-- TASK --
Where does the word "Given" occur in the data below? Copy each line that holds it.

-- MATERIAL FOR THIS TASK --
□ □ □ □

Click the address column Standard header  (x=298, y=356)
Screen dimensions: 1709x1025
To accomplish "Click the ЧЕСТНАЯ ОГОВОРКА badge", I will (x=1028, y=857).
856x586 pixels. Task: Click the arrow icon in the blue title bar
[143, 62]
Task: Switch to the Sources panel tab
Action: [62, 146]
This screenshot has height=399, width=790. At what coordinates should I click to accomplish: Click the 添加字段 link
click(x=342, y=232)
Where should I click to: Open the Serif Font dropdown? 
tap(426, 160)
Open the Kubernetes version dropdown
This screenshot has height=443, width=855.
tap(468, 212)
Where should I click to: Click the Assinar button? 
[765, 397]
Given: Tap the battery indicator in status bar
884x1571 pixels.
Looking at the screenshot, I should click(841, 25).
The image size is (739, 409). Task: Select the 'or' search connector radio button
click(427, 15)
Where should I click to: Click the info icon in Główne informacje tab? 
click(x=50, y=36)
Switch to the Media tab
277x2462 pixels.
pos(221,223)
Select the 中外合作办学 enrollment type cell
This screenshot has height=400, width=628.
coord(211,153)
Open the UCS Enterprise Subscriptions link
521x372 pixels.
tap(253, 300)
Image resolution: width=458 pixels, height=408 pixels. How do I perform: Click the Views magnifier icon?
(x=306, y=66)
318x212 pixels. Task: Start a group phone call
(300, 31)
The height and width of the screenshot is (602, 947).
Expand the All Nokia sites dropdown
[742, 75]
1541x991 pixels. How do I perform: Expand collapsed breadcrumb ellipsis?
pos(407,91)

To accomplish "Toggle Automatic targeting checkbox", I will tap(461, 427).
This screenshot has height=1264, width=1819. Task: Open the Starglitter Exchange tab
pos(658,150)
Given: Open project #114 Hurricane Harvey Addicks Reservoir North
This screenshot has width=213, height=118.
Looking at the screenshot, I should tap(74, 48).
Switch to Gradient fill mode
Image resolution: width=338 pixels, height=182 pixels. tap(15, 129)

□ □ □ □

-- EXERCISE OUTPUT --
Given: Tap the battery indicator in status bar
Given: Open project #114 Hurricane Harvey Addicks Reservoir North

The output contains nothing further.